The shortcut looked magical.

Immediately students felt:

“This is clever.”

And naturally the next question arose:

“Will this always work?”

The Classroom Starts Experimenting

The teacher now asked the class:

“Create another similar question where this shortcut works.”

Students enthusiastically began changing numbers.

Someone tried:

• reduction in price = 3
• increase in quantity = 7

The shortcut predicted:
3 times 7=21

So, students attempted to build a question around:

• 21 items,
• some suitable price,
• some total amount.

One attempt looked promising:

• Original number = 21
• Original price = ₹30
• Total amount = ₹630

But checking carefully:

• New price = ₹27
• New quantity:

630/27 = approx. 23

The increase was not 7.

The shortcut failed.

Another attempt:

• reduction = 4
• increase = 5

The shortcut predicted:
4 times 5=20

Students tried:

• original number = 20
• original price = ₹42
• total = ₹840

Checking:

• New price = ₹38
• New quantity:
  840/38

Again, the increase was not 5.

Failure again.

Some of the students realized with such failures that selection of original price can play such trick that will make the short cut work.

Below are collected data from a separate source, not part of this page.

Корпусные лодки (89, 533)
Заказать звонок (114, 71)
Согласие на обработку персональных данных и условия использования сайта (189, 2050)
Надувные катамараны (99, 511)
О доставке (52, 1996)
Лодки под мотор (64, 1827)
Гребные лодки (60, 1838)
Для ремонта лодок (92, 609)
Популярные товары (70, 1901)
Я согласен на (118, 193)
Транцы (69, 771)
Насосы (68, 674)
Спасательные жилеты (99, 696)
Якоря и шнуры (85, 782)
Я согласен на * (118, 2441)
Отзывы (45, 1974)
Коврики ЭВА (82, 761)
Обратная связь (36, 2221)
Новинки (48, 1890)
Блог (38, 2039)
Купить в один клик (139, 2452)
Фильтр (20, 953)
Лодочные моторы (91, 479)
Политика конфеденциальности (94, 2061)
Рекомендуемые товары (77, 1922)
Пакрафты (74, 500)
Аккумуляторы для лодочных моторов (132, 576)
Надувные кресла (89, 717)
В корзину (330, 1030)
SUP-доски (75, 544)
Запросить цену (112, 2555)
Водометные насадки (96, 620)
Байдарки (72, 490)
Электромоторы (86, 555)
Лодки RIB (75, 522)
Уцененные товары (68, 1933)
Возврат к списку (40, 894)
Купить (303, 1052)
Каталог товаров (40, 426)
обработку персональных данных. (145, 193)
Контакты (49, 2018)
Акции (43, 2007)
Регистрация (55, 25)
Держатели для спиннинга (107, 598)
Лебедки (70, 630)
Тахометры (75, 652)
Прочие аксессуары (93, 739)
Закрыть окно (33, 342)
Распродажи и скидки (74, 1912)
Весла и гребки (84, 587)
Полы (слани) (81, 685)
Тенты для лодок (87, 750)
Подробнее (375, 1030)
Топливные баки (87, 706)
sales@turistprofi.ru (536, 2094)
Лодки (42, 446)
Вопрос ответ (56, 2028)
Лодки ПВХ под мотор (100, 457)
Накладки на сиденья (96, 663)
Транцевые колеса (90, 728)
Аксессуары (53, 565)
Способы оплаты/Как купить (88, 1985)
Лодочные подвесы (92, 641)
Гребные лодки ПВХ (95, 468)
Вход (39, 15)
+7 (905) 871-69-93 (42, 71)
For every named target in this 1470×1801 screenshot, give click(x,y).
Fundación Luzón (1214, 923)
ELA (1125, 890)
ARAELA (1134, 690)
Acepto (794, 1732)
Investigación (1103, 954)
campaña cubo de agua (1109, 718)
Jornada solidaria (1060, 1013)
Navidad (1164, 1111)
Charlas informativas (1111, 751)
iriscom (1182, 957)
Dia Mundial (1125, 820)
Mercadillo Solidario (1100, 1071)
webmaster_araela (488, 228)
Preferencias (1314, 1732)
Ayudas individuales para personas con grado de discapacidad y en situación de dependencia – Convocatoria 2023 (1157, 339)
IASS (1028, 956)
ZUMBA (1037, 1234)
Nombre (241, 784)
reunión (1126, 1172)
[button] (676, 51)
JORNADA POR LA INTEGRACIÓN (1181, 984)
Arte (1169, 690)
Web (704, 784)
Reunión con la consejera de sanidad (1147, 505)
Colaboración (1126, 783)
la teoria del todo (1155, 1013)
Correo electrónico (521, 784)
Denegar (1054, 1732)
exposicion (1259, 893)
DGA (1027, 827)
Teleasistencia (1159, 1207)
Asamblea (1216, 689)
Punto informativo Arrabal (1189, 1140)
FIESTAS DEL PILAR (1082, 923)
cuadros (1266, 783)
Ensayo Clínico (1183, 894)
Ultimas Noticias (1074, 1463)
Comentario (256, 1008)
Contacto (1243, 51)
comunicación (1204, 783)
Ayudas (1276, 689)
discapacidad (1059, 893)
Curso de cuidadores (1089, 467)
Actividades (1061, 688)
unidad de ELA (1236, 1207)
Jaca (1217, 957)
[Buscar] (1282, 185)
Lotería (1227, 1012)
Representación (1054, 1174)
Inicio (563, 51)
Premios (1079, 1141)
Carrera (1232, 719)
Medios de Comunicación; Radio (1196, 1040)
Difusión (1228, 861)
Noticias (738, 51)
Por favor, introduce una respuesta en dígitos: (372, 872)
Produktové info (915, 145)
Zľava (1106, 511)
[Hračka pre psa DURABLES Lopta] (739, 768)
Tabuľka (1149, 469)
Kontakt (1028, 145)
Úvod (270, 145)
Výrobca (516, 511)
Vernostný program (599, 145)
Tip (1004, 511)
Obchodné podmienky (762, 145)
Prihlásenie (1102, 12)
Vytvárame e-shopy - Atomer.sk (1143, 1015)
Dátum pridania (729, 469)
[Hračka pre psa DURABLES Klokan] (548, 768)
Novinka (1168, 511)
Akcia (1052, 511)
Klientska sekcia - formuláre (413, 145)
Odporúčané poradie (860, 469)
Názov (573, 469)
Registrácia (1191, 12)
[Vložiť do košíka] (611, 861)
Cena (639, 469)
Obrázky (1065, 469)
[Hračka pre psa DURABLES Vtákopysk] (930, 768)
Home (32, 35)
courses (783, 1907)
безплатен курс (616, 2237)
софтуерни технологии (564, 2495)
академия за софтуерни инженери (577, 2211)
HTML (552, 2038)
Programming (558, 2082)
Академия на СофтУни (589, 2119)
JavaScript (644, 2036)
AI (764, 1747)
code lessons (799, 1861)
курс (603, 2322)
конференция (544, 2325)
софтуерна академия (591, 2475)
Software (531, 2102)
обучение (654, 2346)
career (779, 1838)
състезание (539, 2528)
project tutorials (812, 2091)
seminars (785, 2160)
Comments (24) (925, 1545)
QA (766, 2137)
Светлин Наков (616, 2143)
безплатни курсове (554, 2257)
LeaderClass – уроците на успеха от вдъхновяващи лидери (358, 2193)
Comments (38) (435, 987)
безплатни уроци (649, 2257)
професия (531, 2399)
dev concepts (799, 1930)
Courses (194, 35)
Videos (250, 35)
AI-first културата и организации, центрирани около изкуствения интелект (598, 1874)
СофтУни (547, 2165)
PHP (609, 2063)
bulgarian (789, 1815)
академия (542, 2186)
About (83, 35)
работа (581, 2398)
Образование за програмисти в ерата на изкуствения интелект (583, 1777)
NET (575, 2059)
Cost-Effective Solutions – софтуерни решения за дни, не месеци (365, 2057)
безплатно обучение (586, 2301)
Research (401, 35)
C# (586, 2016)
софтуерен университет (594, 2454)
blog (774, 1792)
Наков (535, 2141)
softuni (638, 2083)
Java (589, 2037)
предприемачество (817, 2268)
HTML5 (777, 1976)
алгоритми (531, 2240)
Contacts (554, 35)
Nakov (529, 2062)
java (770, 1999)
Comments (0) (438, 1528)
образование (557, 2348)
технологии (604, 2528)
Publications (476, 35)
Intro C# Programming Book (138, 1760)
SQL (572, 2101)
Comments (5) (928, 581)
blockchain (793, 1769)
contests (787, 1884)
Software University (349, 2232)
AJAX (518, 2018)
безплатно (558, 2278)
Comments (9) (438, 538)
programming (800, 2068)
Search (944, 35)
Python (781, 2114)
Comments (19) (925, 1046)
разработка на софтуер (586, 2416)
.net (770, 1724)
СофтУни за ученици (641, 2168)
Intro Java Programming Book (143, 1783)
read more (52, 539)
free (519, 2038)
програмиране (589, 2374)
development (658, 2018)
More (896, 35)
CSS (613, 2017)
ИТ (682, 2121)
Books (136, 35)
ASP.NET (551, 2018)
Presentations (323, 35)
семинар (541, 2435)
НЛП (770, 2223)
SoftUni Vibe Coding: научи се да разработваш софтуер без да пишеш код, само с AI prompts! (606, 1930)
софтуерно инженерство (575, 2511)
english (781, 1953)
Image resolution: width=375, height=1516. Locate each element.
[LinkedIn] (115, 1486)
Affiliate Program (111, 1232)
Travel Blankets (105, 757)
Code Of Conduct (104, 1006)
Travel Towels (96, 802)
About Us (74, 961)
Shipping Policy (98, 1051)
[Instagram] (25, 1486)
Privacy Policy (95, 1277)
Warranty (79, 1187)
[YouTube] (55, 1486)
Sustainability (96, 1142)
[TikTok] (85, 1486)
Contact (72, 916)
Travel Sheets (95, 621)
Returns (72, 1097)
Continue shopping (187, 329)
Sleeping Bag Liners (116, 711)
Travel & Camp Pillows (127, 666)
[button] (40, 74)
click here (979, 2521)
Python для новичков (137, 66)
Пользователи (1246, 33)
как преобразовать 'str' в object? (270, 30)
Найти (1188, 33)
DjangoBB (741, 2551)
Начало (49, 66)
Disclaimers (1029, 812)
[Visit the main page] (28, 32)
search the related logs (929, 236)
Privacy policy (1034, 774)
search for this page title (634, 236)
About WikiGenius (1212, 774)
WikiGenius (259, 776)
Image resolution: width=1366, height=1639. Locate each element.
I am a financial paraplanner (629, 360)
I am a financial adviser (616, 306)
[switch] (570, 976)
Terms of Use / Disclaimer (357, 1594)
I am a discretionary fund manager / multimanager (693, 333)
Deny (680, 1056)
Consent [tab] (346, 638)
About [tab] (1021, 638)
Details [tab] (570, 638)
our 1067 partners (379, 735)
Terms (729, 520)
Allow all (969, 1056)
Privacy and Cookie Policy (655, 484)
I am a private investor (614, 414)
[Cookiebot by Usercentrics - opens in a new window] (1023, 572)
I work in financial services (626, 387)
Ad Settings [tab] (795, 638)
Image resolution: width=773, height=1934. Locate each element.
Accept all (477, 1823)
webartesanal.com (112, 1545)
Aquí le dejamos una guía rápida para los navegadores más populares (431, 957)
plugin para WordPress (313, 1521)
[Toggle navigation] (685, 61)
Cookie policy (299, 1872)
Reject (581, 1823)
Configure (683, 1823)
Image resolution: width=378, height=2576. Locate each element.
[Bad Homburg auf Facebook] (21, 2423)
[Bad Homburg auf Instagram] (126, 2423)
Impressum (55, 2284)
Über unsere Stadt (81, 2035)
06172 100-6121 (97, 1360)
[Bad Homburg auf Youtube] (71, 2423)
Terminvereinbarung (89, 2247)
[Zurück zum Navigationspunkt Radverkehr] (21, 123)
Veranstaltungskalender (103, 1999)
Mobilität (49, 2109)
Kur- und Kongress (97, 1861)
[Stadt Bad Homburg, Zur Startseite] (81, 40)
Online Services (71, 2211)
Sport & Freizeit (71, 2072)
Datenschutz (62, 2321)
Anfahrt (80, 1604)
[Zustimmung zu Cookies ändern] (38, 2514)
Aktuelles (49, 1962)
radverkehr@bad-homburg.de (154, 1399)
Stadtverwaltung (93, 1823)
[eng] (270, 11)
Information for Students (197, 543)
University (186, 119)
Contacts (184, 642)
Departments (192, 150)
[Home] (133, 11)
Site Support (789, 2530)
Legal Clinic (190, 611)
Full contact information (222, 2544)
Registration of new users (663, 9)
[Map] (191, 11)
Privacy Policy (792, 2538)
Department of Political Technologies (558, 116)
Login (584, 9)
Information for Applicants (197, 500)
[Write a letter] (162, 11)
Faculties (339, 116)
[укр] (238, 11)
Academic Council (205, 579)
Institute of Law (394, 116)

Now the classroom atmosphere changed.

The shortcut was not universally true.

But then why had it worked so perfectly in the original problem?

The teacher wanted the students to investigate deeply (Earth element of PanchTatva learning strategy) and understand if there is any structure hidden in the question that makes the short cut work. If so, can we find such condition using which we can generate more such questions?

At this point the problem stopped being routine algebra and became a mathematical investigation.

Investigating the Structure

Few students tried to find the condition which will make the short cut work.

Suppose:

• Original number of items = n
• Original price = p
• Reduction in price = a
• Increase in quantity = b

Then:
np=(n+b)(p-a), because both are equal to the amount used.

np=(n+b)(p-a)

Expanding:
np=np-an+bp-ab

Simplifying:
an=bp-ab

Now the shortcut claimed:
n=ab

Substituting for n,
a(ab)=bp-ab

a^2b=b(p-a)

a^2 = p - a

p=a(a+1)

So, if this condition is satisfied the shortcut should work.

The Original Problem Revealed Its Secret

In the original question:

• reduction a=8
• increase b=10

So:
p = 8(8+1) = 72; the condition

and

n = ab = 80, the short cut

Exactly the original answer.

Now, teacher asked the students to formulate some more such questions where this shortcut works. It was easy:

Take reduction in price a = 5

so, initial price p has to be = a(a+1) = 5*6 = 30 to satisfy this condition.

Take increase in purchase quantity b = 8

Since we have satisfied the required condition for shortcut to work, n = ab = 40

Initial number purchased = ab = 40 (as per the shortcut)

The amount available = 30*40 = 1200 Rs.

So, when price is reduced by 5 from 30 to 25, the new purchase quantity is 1200/25 = 48 which is 8 more than the initial quantity. 

So, another question where this short cut would work is

A man bought some pens for ₹1200. If each pen had cost ₹5 less, he would have received 8 more pens for the same amount.

Find:

1. The original cost of each pen
2. The number of pens bought originally

What Students Actually Learned

Notice what happened in this lesson.

Students did not merely:

• solve an equation,
• factorize a quadratic,
• or manipulate symbols.

They experienced the actual process of mathematics:

1. Solve a problem
2. Notice a pattern
3. Believe it may always work
4. Test examples
5. Fail repeatedly
6. Become curious
7. Build a general model
8. Derive the hidden condition

And the most educational part was not the successful shortcut.

It was the repeated failure.

Because every failed attempt forced students to ask:

“What exactly is special about the original problem?”

That question transformed algebra from a procedure into an investigation.

And perhaps that is where real mathematics begins.